Rule 10B of Income Tax Rules provides methodology for computation of ALP. Under TNMM, ‘net profit’ is used as benchmark for ALP computation. Rule 10B(1)(e)(i) provides for considering “net profit margin realised by the enterprise from an international transaction or SDT entered into with an associated enterprise”. Rule 10B(1)(e)(ii) provides for computation of ‘net profit margin in uncontrolled comparable transactions’. Therefore, while computing net margin realized by the enterprises (tested party as well as comparables) all incomes and expenses that are representative or comprised of business obligation should be considered.
The issue that come up before the Court was whether compensation paid by the taxpayer towards termination of property purchase agreement can be considered as abnormal and therefore non-operating in nature.
M/s SAP Labs India Pvt Ltd v ACIT (2012) 134 ITD 0253;  8 taxmann.com 207 (Bang) – The Taxpayer is a software development center established by the German Parent. It renders software development and related services to its AE. The taxpayer adopted TNMM as the MAM and determined ALP.
The TPO adopted TNMM. The TPO selected fresh set of comparables and recomputed the ALP. Accordingly, he made TP adjustment. The taxpayer contended that compensation paid towards termination of property purchase agreement should be considered as non-operating in nature.

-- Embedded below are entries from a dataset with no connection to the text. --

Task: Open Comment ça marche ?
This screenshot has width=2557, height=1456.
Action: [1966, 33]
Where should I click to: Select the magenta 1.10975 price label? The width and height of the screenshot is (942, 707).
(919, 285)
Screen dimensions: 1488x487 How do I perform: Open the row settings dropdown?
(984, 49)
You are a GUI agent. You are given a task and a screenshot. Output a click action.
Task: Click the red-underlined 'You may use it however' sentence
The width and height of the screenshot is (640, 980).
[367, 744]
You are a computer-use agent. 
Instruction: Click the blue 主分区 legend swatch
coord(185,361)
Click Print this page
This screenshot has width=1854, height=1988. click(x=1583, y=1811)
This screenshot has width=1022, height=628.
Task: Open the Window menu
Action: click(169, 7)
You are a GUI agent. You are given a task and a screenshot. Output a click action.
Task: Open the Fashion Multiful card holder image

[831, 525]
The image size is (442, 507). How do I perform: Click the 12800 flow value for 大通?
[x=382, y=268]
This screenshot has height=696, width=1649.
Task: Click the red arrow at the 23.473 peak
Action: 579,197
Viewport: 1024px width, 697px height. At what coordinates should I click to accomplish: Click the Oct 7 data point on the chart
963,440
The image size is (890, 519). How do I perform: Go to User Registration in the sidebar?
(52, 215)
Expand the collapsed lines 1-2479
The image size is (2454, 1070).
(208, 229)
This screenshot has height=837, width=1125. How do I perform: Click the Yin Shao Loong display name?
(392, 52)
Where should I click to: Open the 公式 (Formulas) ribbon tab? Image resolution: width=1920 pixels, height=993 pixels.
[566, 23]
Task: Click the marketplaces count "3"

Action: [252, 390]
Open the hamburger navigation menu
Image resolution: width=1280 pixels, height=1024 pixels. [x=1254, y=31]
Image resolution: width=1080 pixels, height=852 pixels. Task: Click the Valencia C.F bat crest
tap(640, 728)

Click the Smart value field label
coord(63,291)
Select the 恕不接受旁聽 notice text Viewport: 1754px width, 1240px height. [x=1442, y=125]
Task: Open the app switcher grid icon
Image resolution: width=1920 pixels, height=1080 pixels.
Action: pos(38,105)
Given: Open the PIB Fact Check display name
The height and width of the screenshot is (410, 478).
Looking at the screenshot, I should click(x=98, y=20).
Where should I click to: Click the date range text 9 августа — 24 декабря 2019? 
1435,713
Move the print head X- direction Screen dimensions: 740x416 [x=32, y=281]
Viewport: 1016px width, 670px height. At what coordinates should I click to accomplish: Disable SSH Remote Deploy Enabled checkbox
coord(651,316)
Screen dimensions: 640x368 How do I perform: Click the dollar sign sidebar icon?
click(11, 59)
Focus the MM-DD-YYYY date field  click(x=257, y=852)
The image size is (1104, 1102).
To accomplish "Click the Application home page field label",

The taxpayer had proposed to purchase a property and an agreement was entered into. As the taxpayer could acquire a better property on more favourable terms, the earlier proposal was dropped and agreement was terminated. This development resulted in payment of compensation. The ITAT observed that AO himself has disallowed this item as an item of capital expenditure. The ITAT held that it is not a regular operating expenditure of the taxpayer and is a classic example of extraordinary item. The ITAT therefore held that it should be excluded from the computation of operating margin of the taxpayer.